Мы шли между хижинами и видели, как наш попутчик все с большим нетерпением ждал, пока мы подойдем к отдаленной деревне резервации, где жил его племянник.
Северо-западный ветер играл песком, тяжелые слои неплодородной почвы оставались на месте, а легкая пыль летела своей дорогой между горами и холмами, чтобы затем осесть на Трансваальском плато. Я видел, как через дорогу перебежали какие-то фигуры, закрыв лица руками, за ними с любопытством следили павианы.
Воздух дышал полуденным зноем. Перед глиняной хижиной, опершись на мотыги, две женщины равнодушно наблюдали за странным человеком, возившимся у ящика… В ящике был телеграфный аппарат с перегоревшей батареей, который ему удалось унести с собой, возвращаясь из армии после войны. Как и девяностолетний старик, он, казалось, нисколько не считал нас своими «спасителями».
Не обращая внимания на нас, он продолжал телеграфировать.
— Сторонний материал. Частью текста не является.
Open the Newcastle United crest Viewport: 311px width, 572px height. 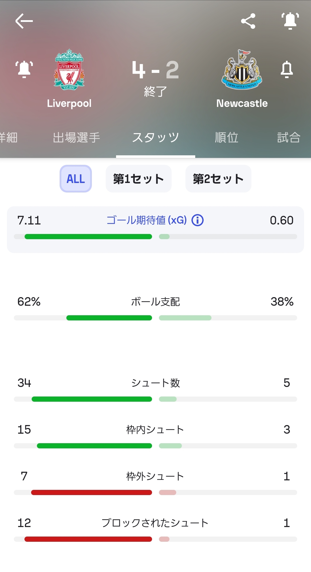pyautogui.click(x=242, y=69)
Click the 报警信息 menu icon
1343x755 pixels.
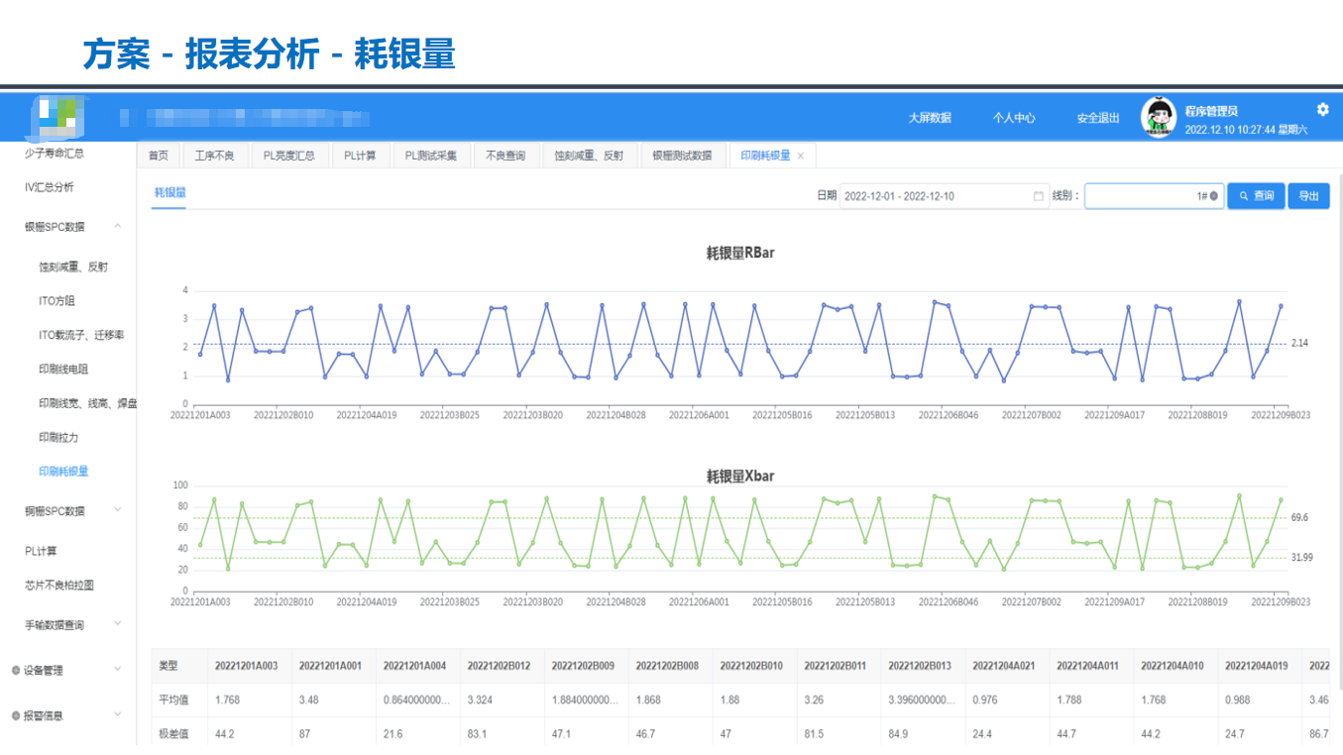[x=16, y=715]
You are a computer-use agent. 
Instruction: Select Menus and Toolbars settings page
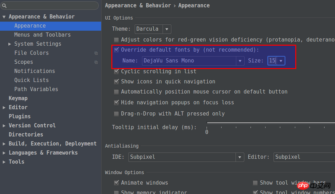point(42,35)
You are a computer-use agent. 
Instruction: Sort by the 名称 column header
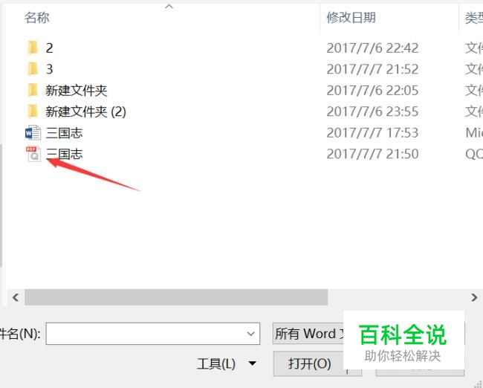coord(37,18)
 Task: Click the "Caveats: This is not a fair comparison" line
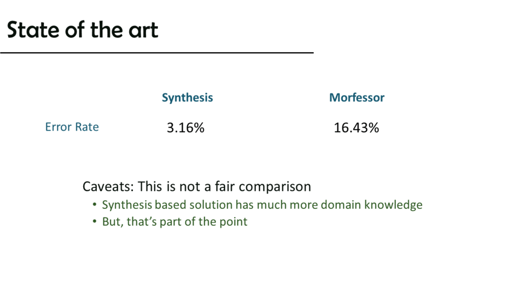196,186
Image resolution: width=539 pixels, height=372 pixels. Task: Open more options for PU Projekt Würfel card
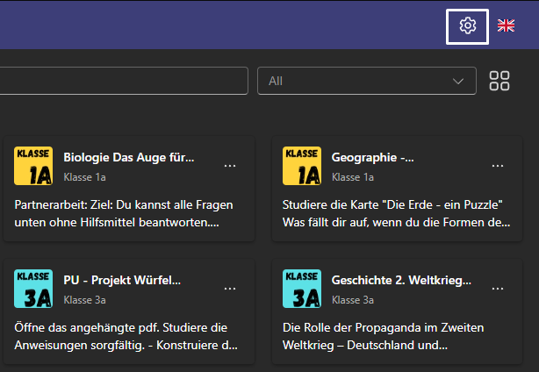point(230,289)
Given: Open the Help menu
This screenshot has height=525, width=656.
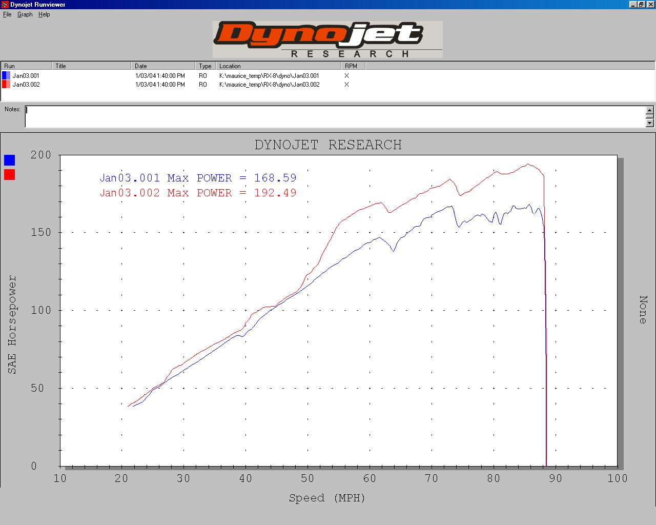Looking at the screenshot, I should pos(44,14).
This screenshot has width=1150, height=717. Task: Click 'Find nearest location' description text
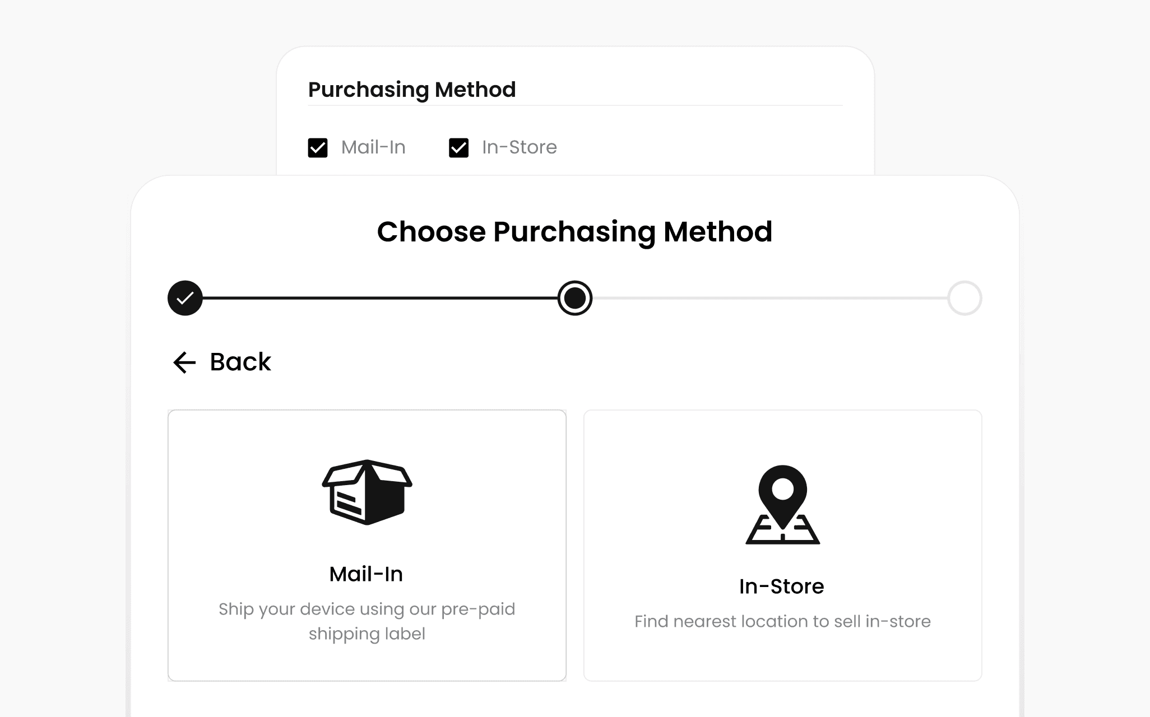click(782, 621)
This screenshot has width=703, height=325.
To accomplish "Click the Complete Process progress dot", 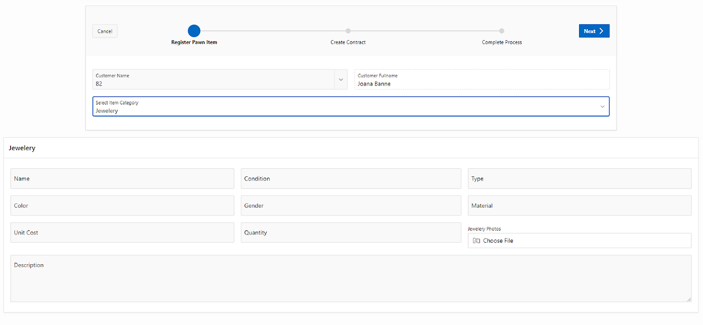I will click(x=501, y=31).
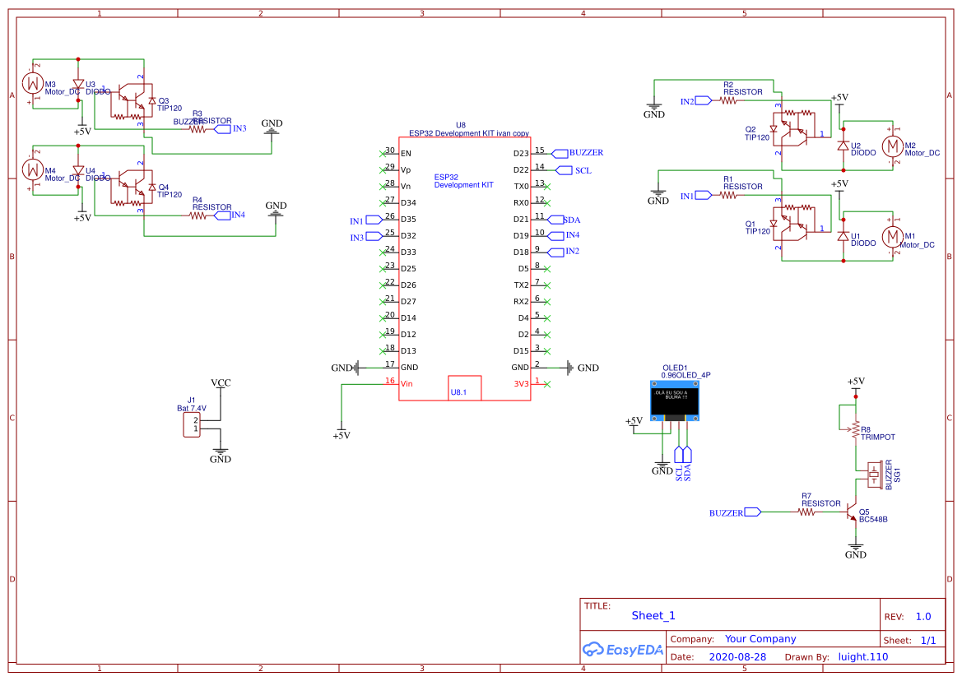Click the EasyEDA logo in title block
962x681 pixels.
(x=621, y=649)
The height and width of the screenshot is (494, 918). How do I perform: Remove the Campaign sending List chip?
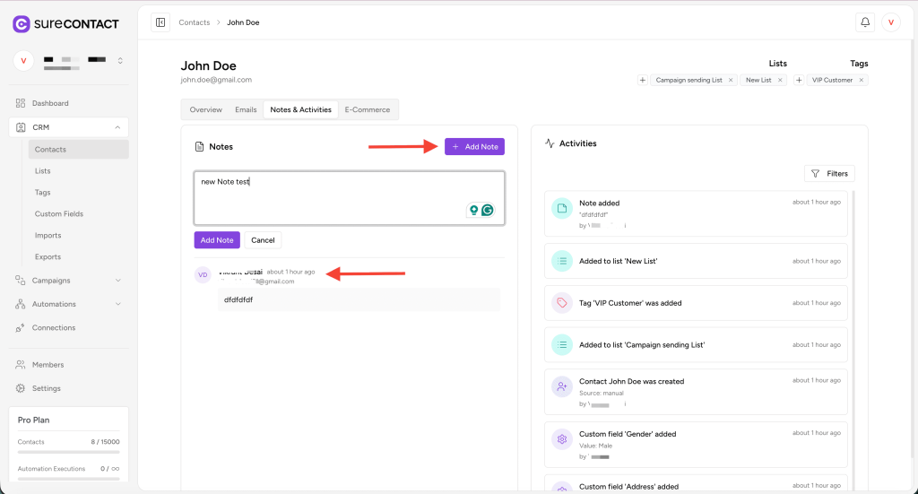pyautogui.click(x=731, y=80)
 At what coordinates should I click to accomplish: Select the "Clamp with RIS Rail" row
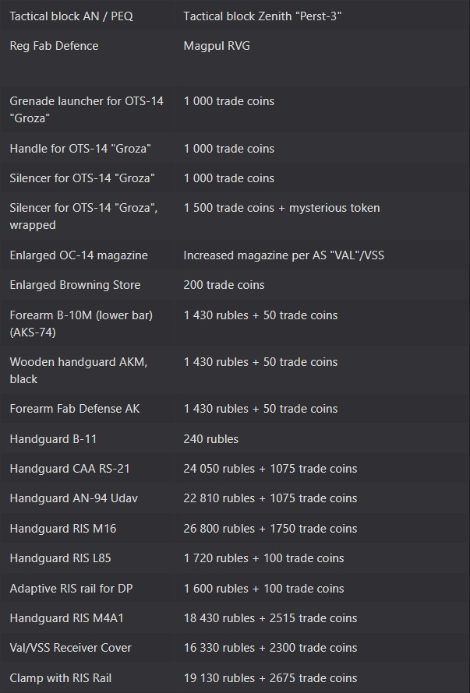coord(235,678)
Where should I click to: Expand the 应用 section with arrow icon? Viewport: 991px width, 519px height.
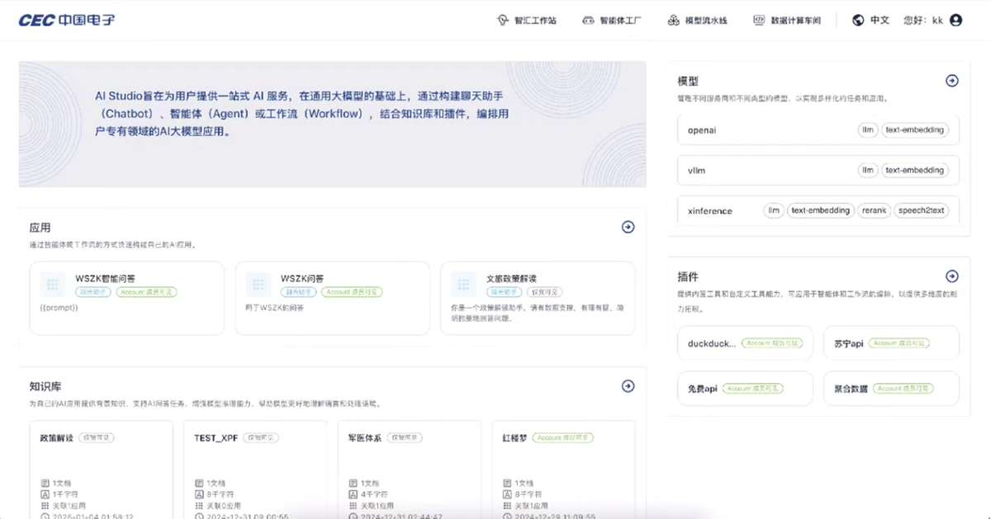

Возможно, он просто тренировался, чтобы не забыть своей профессии, но мне показалось, что в его поведении был иной смысл: на этом неизвестном для своих соплеменников языке, напоминавшем бой барабана, он обращался от их имени к тому, кто смог бы принять сигналы, расшифровать их и рассудить по справедливости. Может быть, он таким образом поддерживает связь с иным миром, умеющим отличать правду от лжи, или с помощью трудно расшифровываемого кода разговаривает с богом.
Разделенная земля
Мы побывали в Лунди, Чиби, Нданга, Саби и других резервациях.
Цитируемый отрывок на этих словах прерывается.